**TASK TO COMPLETE**
Please rewrite all of the items below, changing "computer-use agent" to "desktop assistant" wherever it appears and leaving everything else untouched.
::::::::
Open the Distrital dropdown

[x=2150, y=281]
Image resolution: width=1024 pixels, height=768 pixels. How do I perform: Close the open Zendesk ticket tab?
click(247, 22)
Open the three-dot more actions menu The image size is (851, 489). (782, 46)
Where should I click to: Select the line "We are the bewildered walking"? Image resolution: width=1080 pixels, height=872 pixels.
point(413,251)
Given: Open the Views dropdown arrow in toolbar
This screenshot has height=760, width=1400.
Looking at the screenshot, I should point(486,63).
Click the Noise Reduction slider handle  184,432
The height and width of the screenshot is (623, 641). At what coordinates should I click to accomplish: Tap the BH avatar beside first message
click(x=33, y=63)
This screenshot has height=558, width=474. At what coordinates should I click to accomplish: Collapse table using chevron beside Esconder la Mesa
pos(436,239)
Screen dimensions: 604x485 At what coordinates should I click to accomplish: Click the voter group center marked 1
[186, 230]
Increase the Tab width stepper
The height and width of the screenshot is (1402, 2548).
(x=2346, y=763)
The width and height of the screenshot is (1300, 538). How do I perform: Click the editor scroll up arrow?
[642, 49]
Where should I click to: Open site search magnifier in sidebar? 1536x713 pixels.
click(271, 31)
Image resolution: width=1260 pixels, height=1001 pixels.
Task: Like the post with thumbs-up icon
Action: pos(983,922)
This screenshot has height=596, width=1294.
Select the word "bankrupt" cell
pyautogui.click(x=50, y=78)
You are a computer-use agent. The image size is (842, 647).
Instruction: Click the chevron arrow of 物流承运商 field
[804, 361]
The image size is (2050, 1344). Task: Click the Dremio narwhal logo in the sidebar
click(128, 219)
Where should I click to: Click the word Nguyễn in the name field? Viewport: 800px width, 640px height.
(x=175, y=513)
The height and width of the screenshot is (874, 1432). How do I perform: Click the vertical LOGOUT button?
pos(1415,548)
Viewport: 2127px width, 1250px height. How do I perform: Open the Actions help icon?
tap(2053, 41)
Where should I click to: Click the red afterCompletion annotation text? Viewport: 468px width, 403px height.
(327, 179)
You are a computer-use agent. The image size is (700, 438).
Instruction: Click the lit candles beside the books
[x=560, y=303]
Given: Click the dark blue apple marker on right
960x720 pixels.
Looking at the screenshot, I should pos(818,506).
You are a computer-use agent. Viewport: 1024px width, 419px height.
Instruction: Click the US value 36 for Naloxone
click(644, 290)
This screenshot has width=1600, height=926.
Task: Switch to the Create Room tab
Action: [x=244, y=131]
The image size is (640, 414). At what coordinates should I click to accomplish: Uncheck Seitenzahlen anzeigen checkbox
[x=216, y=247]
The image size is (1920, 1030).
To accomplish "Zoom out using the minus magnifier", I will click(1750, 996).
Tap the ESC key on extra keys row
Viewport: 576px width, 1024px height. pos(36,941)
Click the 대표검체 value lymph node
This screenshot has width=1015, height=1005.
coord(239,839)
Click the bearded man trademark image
::::::::
**RIGHT ANSWER**
Open the Distrital dropdown

[x=2150, y=281]
Image resolution: width=1024 pixels, height=768 pixels. How do I perform: Close the open Zendesk ticket tab?
click(247, 22)
Open the three-dot more actions menu The image size is (851, 489). (782, 46)
Where should I click to: Select the line "We are the bewildered walking"? Image resolution: width=1080 pixels, height=872 pixels.
point(413,251)
Given: Open the Views dropdown arrow in toolbar
This screenshot has height=760, width=1400.
Looking at the screenshot, I should point(486,63).
Click the Noise Reduction slider handle  184,432
The height and width of the screenshot is (623, 641). At what coordinates should I click to accomplish: Tap the BH avatar beside first message
click(x=33, y=63)
This screenshot has height=558, width=474. At what coordinates should I click to accomplish: Collapse table using chevron beside Esconder la Mesa
pos(436,239)
Screen dimensions: 604x485 At what coordinates should I click to accomplish: Click the voter group center marked 1
[186, 230]
Increase the Tab width stepper
The height and width of the screenshot is (1402, 2548).
(x=2346, y=763)
The width and height of the screenshot is (1300, 538). How do I perform: Click the editor scroll up arrow?
[642, 49]
Where should I click to: Open site search magnifier in sidebar? 1536x713 pixels.
click(271, 31)
Image resolution: width=1260 pixels, height=1001 pixels.
Task: Like the post with thumbs-up icon
Action: pos(983,922)
This screenshot has height=596, width=1294.
Select the word "bankrupt" cell
pyautogui.click(x=50, y=78)
You are a desktop assistant. The image size is (842, 647).
Instruction: Click the chevron arrow of 物流承运商 field
[804, 361]
The image size is (2050, 1344). Task: Click the Dremio narwhal logo in the sidebar
click(128, 219)
Where should I click to: Click the word Nguyễn in the name field? Viewport: 800px width, 640px height.
(x=175, y=513)
The height and width of the screenshot is (874, 1432). How do I perform: Click the vertical LOGOUT button?
pos(1415,548)
Viewport: 2127px width, 1250px height. How do I perform: Open the Actions help icon?
tap(2053, 41)
Where should I click to: Click the red afterCompletion annotation text? Viewport: 468px width, 403px height.
(327, 179)
You are a desktop assistant. The image size is (700, 438).
Instruction: Click the lit candles beside the books
[x=560, y=303]
Given: Click the dark blue apple marker on right
960x720 pixels.
Looking at the screenshot, I should pos(818,506).
You are a desktop assistant. Viewport: 1024px width, 419px height.
Instruction: Click the US value 36 for Naloxone
click(644, 290)
This screenshot has width=1600, height=926.
Task: Switch to the Create Room tab
Action: [x=244, y=131]
The image size is (640, 414). At what coordinates should I click to accomplish: Uncheck Seitenzahlen anzeigen checkbox
[x=216, y=247]
The image size is (1920, 1030).
To accomplish "Zoom out using the minus magnifier", I will click(1750, 996).
Tap the ESC key on extra keys row
Viewport: 576px width, 1024px height. pos(36,941)
Click the 대표검체 value lymph node
This screenshot has width=1015, height=1005.
coord(239,839)
Click the bearded man trademark image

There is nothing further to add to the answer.